OpenTelemetry (OTEL)

OpenTelemetry helps support the analysis of traces and spans which can provide insights into latency, errors, and other performance metrics. The synapseclient is ready to provide traces should you want them. The Synapse Python client supports OTLP Exports and can be configured via environment variables as defined here.

Read more about OpenTelemetry in Python here

Quick-start

The following shows an example of setting up jaegertracing via docker and executing a simple python script that implements the Synapse Python client.

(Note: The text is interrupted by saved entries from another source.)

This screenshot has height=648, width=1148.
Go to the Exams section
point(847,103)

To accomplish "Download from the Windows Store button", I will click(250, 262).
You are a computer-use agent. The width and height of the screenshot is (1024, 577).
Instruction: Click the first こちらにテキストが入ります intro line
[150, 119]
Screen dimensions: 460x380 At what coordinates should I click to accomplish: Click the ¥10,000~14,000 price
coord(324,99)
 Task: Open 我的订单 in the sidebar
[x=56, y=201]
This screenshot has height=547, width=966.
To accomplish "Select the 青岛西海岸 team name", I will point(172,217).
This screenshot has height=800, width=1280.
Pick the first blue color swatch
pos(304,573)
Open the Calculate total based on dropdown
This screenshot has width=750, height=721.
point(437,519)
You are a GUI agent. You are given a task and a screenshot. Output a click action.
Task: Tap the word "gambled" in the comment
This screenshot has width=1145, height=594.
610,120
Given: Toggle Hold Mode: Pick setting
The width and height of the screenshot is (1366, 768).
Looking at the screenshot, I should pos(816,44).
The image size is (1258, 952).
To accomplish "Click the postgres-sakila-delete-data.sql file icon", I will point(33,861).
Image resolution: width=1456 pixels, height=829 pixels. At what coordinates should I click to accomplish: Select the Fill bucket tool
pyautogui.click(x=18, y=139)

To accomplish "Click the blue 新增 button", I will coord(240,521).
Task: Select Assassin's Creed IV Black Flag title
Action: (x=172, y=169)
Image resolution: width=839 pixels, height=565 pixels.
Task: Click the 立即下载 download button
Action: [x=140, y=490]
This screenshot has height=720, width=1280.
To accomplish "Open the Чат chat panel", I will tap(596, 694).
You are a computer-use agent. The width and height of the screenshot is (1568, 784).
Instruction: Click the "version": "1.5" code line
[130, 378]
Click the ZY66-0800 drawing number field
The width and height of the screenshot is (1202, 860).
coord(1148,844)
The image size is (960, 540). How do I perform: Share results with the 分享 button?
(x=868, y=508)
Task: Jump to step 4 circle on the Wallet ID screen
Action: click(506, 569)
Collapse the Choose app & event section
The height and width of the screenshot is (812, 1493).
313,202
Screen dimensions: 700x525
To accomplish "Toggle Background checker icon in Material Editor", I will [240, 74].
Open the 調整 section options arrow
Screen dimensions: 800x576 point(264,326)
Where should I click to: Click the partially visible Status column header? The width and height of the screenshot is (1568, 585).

Running the jaeger docker container

Start a docker container with the following options:

docker run --name jaeger \
  -e COLLECTOR_OTLP_ENABLED=true \
  -p 16686:16686 \
  -p 4318:4318 \
  jaegertracing/all-in-one:latest

Explanation of ports:

  • 4318 HTTP
  • 16686 Jaeger UI

Once the docker container is running you can access the Jaeger UI via: http://localhost:16686

Example

By default the OTEL exporter sends trace data to http://localhost:4318/v1/traces, however you may override this by setting the OTEL_EXPORTER_OTLP_TRACES_ENDPOINT environment variable.

import synapseclient
from opentelemetry import trace
from opentelemetry.sdk.trace import TracerProvider
from opentelemetry.sdk.trace.export import BatchSpanProcessor
from opentelemetry.sdk.resources import SERVICE_NAME, Resource
from opentelemetry.exporter.otlp.proto.http.trace_exporter import OTLPSpanExporter

trace.set_tracer_provider(
    TracerProvider(
        resource=Resource(attributes={SERVICE_NAME: "my_own_code_above_synapse_client"})
    )
)
trace.get_tracer_provider().add_span_processor(BatchSpanProcessor(OTLPSpanExporter()))
tracer = trace.get_tracer("my_tracer")
synapseclient.Synapse.enable_open_telemetry(True)

@tracer.start_as_current_span("my_span_name")
def main():
    syn = synapseclient.Synapse()
    syn.login()
    my_entity = syn.get("syn52569429")
    print(my_entity)

main()

License and Copyright

© Copyright 2013-23 Sage Bionetworks

This software is licensed under the Apache License, Version 2.0.